[Dataset entries]
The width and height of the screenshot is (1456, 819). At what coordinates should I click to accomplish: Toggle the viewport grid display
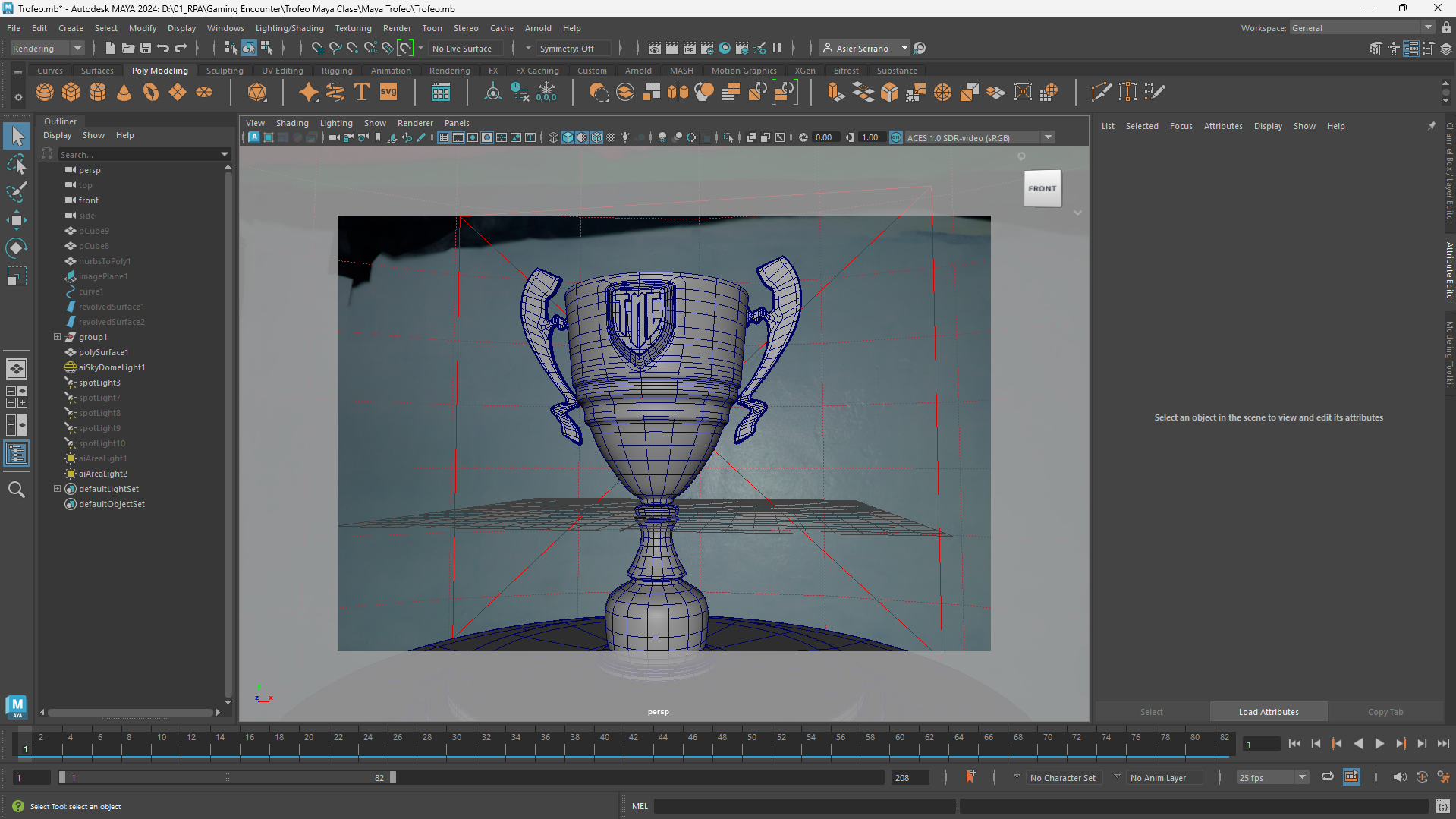click(444, 137)
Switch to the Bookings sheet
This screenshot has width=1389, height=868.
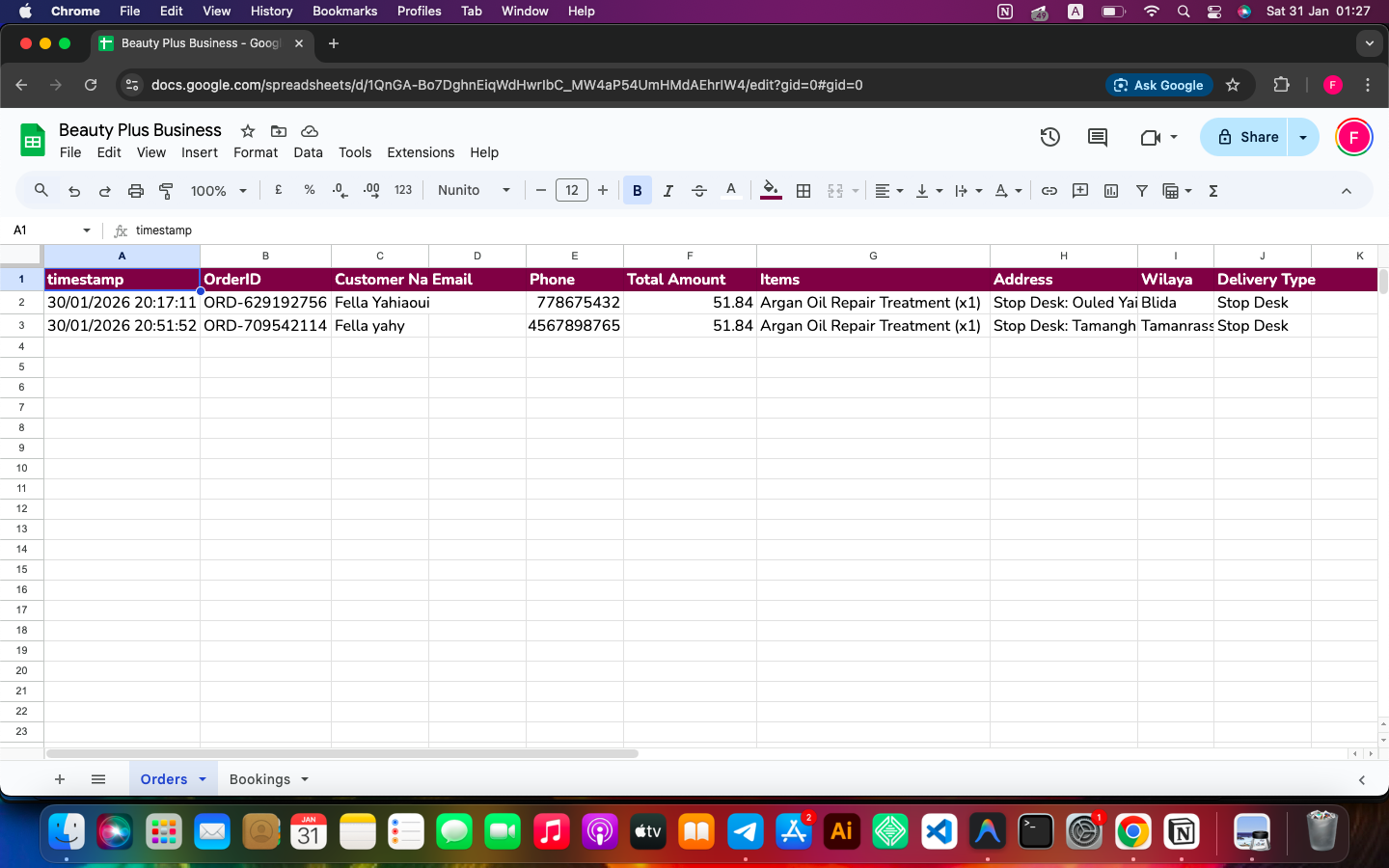tap(259, 779)
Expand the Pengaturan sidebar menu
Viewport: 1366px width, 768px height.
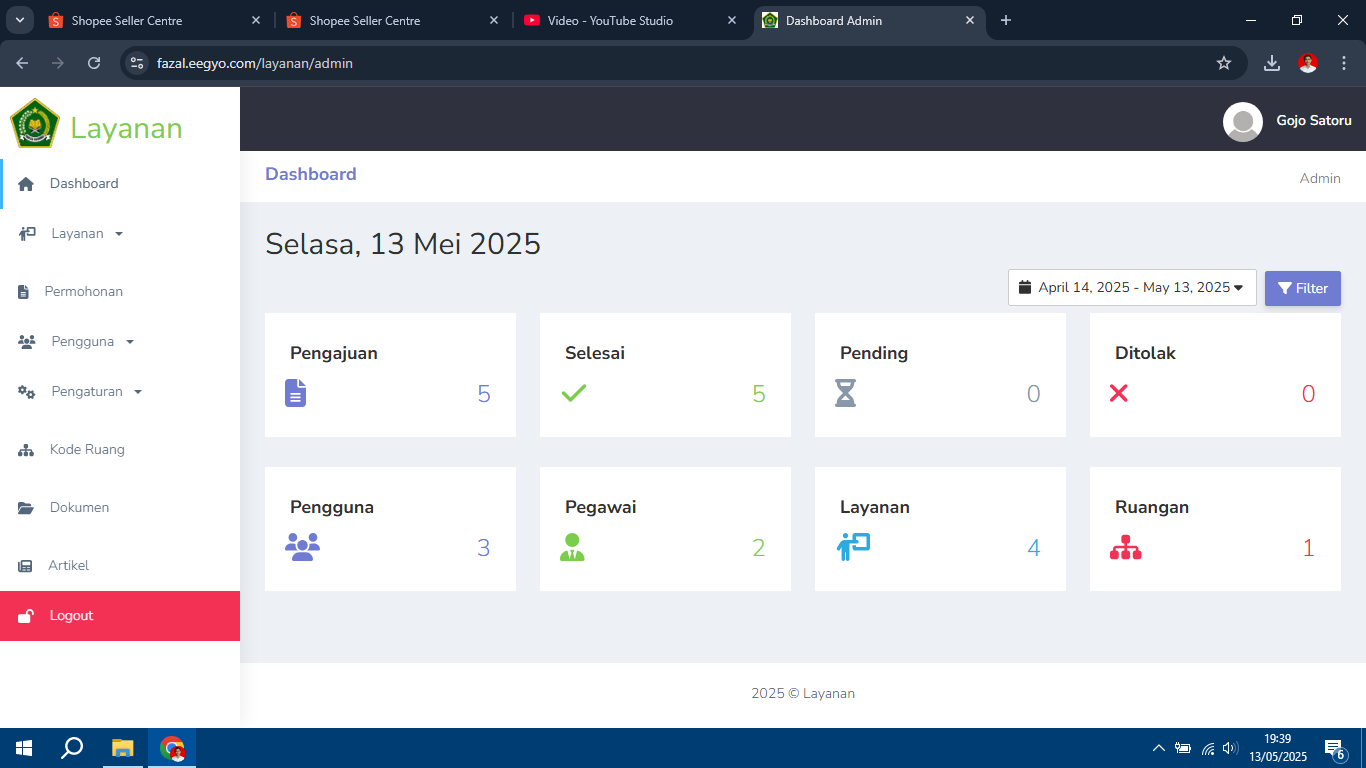pyautogui.click(x=96, y=391)
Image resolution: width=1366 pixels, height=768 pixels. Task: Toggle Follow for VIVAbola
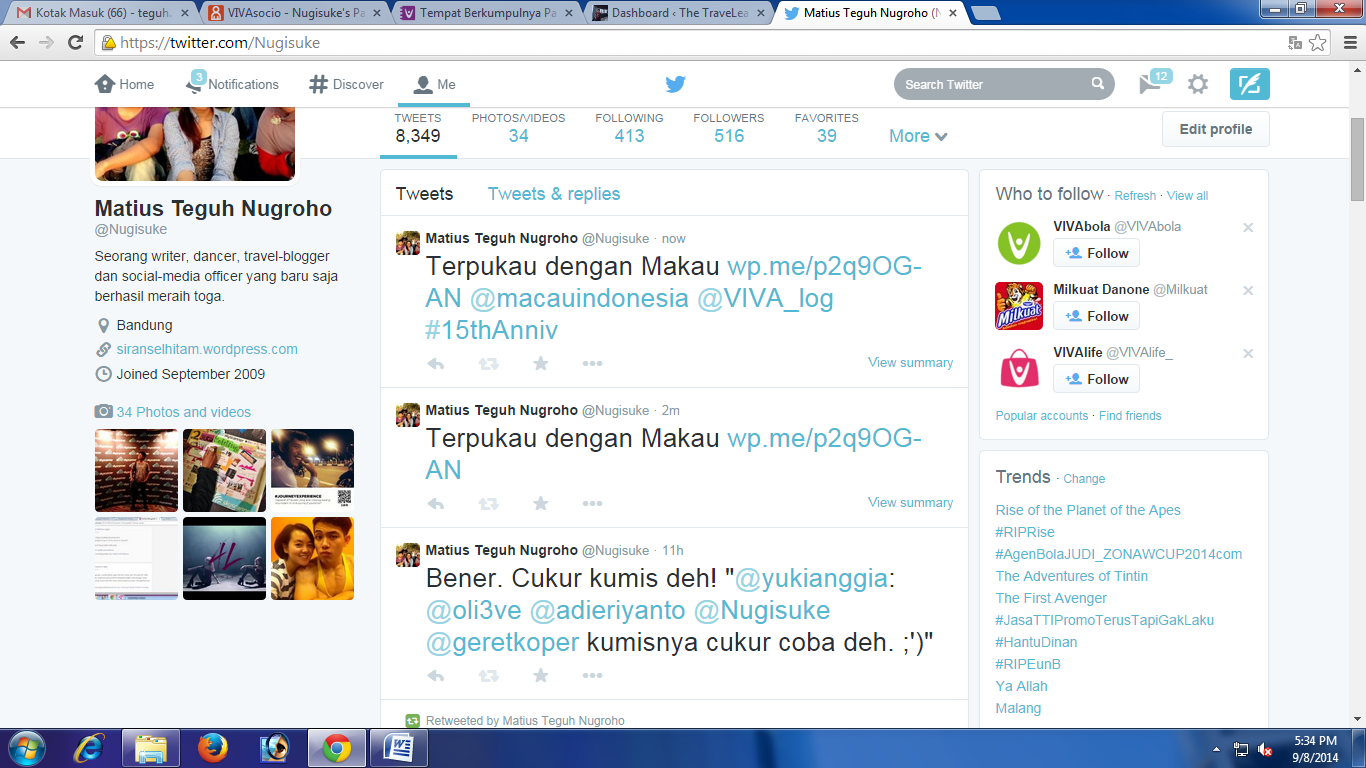coord(1096,253)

**Task to carry out**.
From the line that contains "Image resolution: width=1366" to the last line of the data, print each line exactly, both ends included, and omit the pictures.

**Task output**.
Image resolution: width=1366 pixels, height=768 pixels. Task: Toggle Follow for VIVAbola
coord(1096,253)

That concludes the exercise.